Entries taken from a collection

___

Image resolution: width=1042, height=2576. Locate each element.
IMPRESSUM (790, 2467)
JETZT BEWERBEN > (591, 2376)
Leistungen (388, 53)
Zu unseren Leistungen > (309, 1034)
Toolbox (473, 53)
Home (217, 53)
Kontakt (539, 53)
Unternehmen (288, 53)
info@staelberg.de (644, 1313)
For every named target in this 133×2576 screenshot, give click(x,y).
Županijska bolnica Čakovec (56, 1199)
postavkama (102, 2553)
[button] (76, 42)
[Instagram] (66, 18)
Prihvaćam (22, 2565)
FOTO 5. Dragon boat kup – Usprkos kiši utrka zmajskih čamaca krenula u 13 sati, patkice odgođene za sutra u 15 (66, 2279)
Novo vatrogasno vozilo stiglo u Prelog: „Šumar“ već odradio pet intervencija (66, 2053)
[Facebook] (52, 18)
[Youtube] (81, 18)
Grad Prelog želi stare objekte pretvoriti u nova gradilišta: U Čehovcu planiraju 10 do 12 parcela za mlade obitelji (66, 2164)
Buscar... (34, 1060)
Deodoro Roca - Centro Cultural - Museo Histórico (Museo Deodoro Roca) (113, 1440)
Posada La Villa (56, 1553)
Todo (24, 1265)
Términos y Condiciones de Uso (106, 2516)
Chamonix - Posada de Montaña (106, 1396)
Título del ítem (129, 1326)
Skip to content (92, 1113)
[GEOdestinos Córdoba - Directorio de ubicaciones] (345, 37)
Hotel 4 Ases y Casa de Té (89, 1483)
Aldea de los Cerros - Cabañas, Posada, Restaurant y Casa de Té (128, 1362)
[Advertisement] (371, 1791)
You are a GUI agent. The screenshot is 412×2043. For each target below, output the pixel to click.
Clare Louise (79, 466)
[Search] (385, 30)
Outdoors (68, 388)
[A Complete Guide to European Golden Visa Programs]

___

■ Work request
Each record must be returned exactly as it is written.

■ Response
Image resolution: width=1042, height=2576. Locate each element.
IMPRESSUM (790, 2467)
JETZT BEWERBEN > (591, 2376)
Leistungen (388, 53)
Zu unseren Leistungen > (309, 1034)
Toolbox (473, 53)
Home (217, 53)
Kontakt (539, 53)
Unternehmen (288, 53)
info@staelberg.de (644, 1313)
For every named target in this 133×2576 screenshot, give click(x,y).
Županijska bolnica Čakovec (56, 1199)
postavkama (102, 2553)
[button] (76, 42)
[Instagram] (66, 18)
Prihvaćam (22, 2565)
FOTO 5. Dragon boat kup – Usprkos kiši utrka zmajskih čamaca krenula u 13 sati, patkice odgođene za sutra u 15 (66, 2279)
Novo vatrogasno vozilo stiglo u Prelog: „Šumar“ već odradio pet intervencija (66, 2053)
[Facebook] (52, 18)
[Youtube] (81, 18)
Grad Prelog želi stare objekte pretvoriti u nova gradilišta: U Čehovcu planiraju 10 do 12 parcela za mlade obitelji (66, 2164)
Buscar... (34, 1060)
Deodoro Roca - Centro Cultural - Museo Histórico (Museo Deodoro Roca) (113, 1440)
Posada La Villa (56, 1553)
Todo (24, 1265)
Términos y Condiciones de Uso (106, 2516)
Chamonix - Posada de Montaña (106, 1396)
Título del ítem (129, 1326)
Skip to content (92, 1113)
[GEOdestinos Córdoba - Directorio de ubicaciones] (345, 37)
Hotel 4 Ases y Casa de Té (89, 1483)
Aldea de los Cerros - Cabañas, Posada, Restaurant y Casa de Té (128, 1362)
[Advertisement] (371, 1791)
You are a GUI agent. The screenshot is 412×2043. For each target below, output the pixel to click.
Clare Louise (79, 466)
[Search] (385, 30)
Outdoors (68, 388)
[A Complete Guide to European Golden Visa Programs]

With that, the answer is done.